Correspondance de Voltaire/1754/Lettre 2697

La bibliothèque libre.
Correspondance de Voltaire/1754
Correspondance : année 1754GarnierŒuvres complètes de Voltaire, tome 38 (p. 173).
2697. — DU PÈRE DE MENOUX[1].
Nancy, le 23 février 1754.

Je suis flatté, monsieur, de l’honneur de votre souvenir. L’état de votre santé me touche et m’alarme. Ce que vous me mandez du père. Merat me surprend d’autant plus que, pendant deux ans que je l’ai vu ici, il s’est toujours comporté en homme sage et modéré. Depuis qu’il n’est plus de ma communauté, je n’ai aucune autorité sur lui. Je vais pourtant lui écrire, et je lui communiquerai votre lettre.
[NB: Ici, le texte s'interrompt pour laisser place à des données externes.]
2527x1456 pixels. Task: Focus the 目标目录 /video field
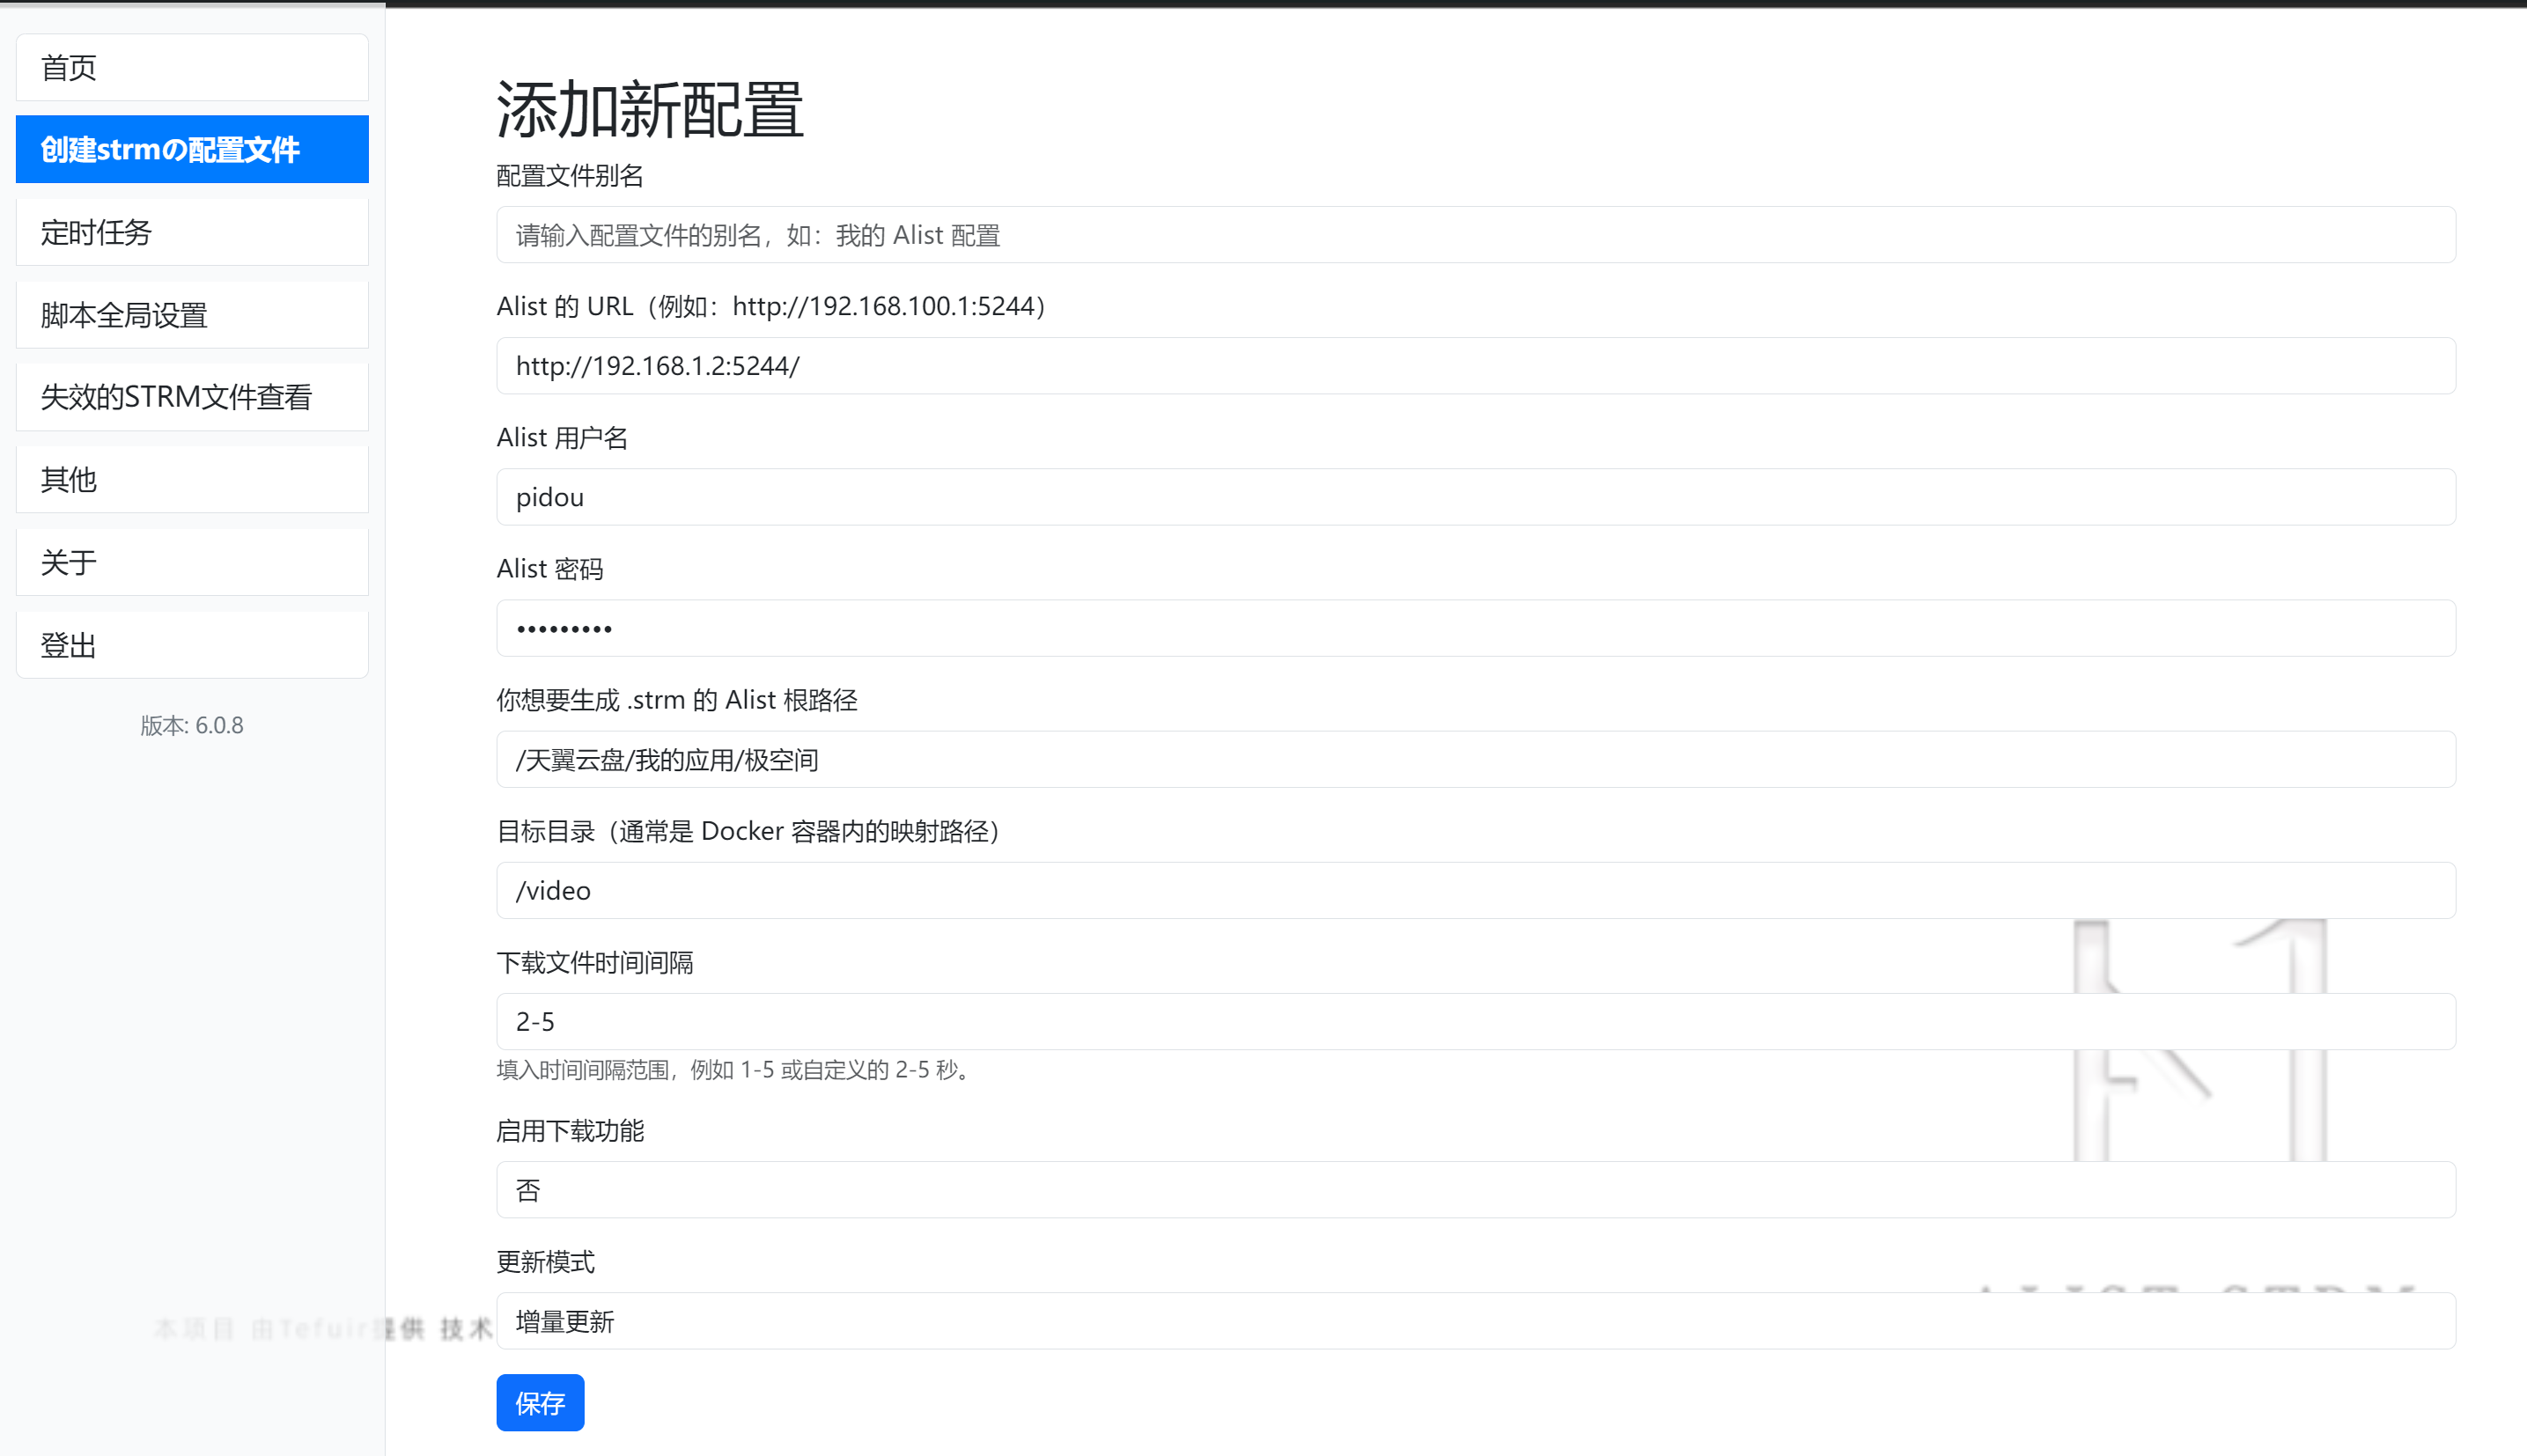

Peut-être, vous, vous a-t-on fait des rapports peu fidèles, ou peut-être lui sera-t-il revenu à lui-même quelque chose qui l’aura indisposé contre vous ; et, de bonne foi, monsieur, comment voulez-vous que des gens dévoués comme nous à la religion, par conviction, par devoir, par zèle, se taisent toujours, quand ils entendent attaquer sans cesse la chose du monde qu’ils envisagent comme la plus sacrée et la plus salutaire ? Voilà cependant ce que l’on voit souvent dans les écrits répandus sous votre nom, et récemment dans le prétendu Précis de l’Histoire universelle. Je me suis toujours étonné qu’un aussi grand homme que vous, qui à tant d’admirateurs, n’ait pas encore trouvé un ami. Si vous m’aviez cru, vous vous seriez épargné cette foule de chagrins qui ont troublé la gloire et la douceur de vos jours. Je sens quelquefois couler mes larmes en lisant vos ouvrages ; plus je les admire, plus je vous plains. Ah ! si Dieu pouvait exaucer mes vœux… Que ne puis-je vous estimer autant que je vous aime !

  1. Dernier Volume des œuvres de Voltaire, 1862.